Subd. 11. Consumer protection. As a condition of entering into a contract under this section, a nursing facility must agree to establish resident grievance procedures that are similar to those required under section 256.045, subdivision 3. The commissioner may also require nursing facilities to establish expedited grievance procedures to resolve complaints made by short-stay residents. The facility must notify its resident council of its intent to enter into a contract and must consult with the council regarding any changes in operation expected as a result of the contract.
Subd. 12. Contracts are voluntary. Participation of nursing facilities in the alternative payment demonstration project is voluntary. The terms and procedures governing the alternative payment demonstration project are determined under this section and through negotiations between the commissioner and nursing facilities that have submitted a letter of intent to participate in the alternative demonstration project. For purposes of developing requests for proposals and contract requirements, and negotiating the terms, conditions, and requirements of contracts the commissioner is exempt from the rulemaking requirements in chapter 14 until December 31, 2000.

═══

EXERCISE: From the nursing facility statute above, extract the stretch from "Subd. 12. Contracts" through "December 31, 2000.", word for word.

Stored records:
═══

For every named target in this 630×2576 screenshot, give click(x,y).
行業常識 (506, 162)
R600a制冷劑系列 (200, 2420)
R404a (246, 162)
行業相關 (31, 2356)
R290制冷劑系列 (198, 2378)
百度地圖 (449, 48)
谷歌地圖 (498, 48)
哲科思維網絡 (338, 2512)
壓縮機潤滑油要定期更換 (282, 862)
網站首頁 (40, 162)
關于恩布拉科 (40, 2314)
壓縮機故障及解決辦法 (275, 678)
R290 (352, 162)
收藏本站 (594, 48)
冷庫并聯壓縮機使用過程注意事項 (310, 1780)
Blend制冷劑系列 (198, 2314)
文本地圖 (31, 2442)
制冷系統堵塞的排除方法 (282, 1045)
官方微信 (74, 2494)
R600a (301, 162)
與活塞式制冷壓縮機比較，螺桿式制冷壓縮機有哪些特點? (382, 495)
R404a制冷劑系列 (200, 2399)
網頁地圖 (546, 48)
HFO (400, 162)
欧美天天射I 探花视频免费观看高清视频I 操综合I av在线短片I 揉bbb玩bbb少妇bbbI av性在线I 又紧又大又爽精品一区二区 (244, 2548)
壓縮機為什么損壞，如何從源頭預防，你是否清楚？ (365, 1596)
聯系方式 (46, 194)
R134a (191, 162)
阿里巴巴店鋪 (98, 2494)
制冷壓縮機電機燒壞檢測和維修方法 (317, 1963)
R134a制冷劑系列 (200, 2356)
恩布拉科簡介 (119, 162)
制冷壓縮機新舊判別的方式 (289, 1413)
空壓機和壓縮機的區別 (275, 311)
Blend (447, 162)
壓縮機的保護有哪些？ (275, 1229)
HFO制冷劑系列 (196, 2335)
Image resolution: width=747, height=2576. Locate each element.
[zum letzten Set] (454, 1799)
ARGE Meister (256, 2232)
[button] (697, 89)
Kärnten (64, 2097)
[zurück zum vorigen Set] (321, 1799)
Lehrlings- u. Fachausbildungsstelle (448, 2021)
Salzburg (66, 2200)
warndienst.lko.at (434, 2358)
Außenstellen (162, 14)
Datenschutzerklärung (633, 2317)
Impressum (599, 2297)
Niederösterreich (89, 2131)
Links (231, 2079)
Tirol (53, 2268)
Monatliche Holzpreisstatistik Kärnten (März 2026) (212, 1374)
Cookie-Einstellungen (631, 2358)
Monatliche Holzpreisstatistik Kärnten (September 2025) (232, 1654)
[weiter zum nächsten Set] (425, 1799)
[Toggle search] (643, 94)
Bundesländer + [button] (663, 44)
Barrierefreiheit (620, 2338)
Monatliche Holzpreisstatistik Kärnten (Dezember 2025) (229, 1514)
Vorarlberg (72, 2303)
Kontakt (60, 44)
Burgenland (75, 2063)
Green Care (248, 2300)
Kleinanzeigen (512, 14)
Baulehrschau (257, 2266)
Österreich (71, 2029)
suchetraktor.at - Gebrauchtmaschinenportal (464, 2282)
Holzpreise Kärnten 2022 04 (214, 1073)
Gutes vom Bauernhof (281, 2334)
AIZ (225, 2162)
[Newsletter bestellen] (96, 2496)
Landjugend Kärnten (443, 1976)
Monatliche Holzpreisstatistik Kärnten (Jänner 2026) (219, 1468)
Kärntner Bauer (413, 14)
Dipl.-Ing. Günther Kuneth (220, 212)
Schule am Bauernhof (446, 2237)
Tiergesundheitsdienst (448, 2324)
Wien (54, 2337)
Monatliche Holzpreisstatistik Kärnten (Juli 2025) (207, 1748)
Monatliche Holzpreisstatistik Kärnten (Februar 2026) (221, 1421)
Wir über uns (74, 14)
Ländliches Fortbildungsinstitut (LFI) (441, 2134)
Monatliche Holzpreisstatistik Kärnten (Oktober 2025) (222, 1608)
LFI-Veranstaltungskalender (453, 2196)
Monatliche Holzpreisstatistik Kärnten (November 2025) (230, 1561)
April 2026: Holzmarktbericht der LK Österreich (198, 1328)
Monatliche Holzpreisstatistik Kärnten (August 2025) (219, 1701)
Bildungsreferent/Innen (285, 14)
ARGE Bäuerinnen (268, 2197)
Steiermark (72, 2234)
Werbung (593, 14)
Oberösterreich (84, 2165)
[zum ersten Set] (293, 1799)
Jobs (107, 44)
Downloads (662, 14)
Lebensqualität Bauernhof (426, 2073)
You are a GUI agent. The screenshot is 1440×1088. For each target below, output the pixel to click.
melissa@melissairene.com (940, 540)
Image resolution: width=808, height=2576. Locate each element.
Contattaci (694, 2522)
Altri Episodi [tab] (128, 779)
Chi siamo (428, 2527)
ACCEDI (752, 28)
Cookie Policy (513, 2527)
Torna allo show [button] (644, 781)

═══

THE COMPLETED TASK:
Subd. 12. Contracts are voluntary. Participation of nursing facilities in the alternative payment demonstration project is voluntary. The terms and procedures governing the alternative payment demonstration project are determined under this section and through negotiations between the commissioner and nursing facilities that have submitted a letter of intent to participate in the alternative demonstration project. For purposes of developing requests for proposals and contract requirements, and negotiating the terms, conditions, and requirements of contracts the commissioner is exempt from the rulemaking requirements in chapter 14 until December 31, 2000.